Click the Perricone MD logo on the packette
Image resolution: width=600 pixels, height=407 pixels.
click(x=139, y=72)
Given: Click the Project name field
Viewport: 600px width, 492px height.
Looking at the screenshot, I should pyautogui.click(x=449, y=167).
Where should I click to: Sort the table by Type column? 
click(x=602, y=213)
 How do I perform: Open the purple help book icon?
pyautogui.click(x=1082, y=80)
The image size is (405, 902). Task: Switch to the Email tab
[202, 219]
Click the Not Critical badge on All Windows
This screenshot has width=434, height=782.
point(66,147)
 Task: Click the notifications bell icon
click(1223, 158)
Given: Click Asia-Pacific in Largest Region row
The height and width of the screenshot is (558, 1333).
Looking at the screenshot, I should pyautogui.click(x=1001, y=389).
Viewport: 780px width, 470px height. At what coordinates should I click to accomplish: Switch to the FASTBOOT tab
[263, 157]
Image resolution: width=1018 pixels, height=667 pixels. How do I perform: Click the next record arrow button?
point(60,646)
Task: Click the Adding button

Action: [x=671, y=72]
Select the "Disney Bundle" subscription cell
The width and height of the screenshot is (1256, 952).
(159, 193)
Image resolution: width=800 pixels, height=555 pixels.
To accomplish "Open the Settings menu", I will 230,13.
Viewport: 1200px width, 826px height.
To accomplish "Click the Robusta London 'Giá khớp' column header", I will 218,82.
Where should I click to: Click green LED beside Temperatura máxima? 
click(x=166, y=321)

(WHAT TO WORK ON) Each entry in the listing is to be output exactly as given.

(SOLUTION FOR THIS TASK)
Click the Perricone MD logo on the packette
Image resolution: width=600 pixels, height=407 pixels.
click(x=139, y=72)
Given: Click the Project name field
Viewport: 600px width, 492px height.
Looking at the screenshot, I should pyautogui.click(x=449, y=167).
Where should I click to: Sort the table by Type column? 
click(x=602, y=213)
 How do I perform: Open the purple help book icon?
pyautogui.click(x=1082, y=80)
The image size is (405, 902). Task: Switch to the Email tab
[202, 219]
Click the Not Critical badge on All Windows
This screenshot has width=434, height=782.
point(66,147)
 Task: Click the notifications bell icon
click(1223, 158)
Given: Click Asia-Pacific in Largest Region row
The height and width of the screenshot is (558, 1333).
Looking at the screenshot, I should pyautogui.click(x=1001, y=389).
Viewport: 780px width, 470px height. At what coordinates should I click to accomplish: Switch to the FASTBOOT tab
[263, 157]
Image resolution: width=1018 pixels, height=667 pixels. How do I perform: Click the next record arrow button?
point(60,646)
Task: Click the Adding button

Action: [x=671, y=72]
Select the "Disney Bundle" subscription cell
The width and height of the screenshot is (1256, 952).
(159, 193)
Image resolution: width=800 pixels, height=555 pixels.
To accomplish "Open the Settings menu", I will 230,13.
Viewport: 1200px width, 826px height.
To accomplish "Click the Robusta London 'Giá khớp' column header", I will 218,82.
Where should I click to: Click green LED beside Temperatura máxima? 
click(x=166, y=321)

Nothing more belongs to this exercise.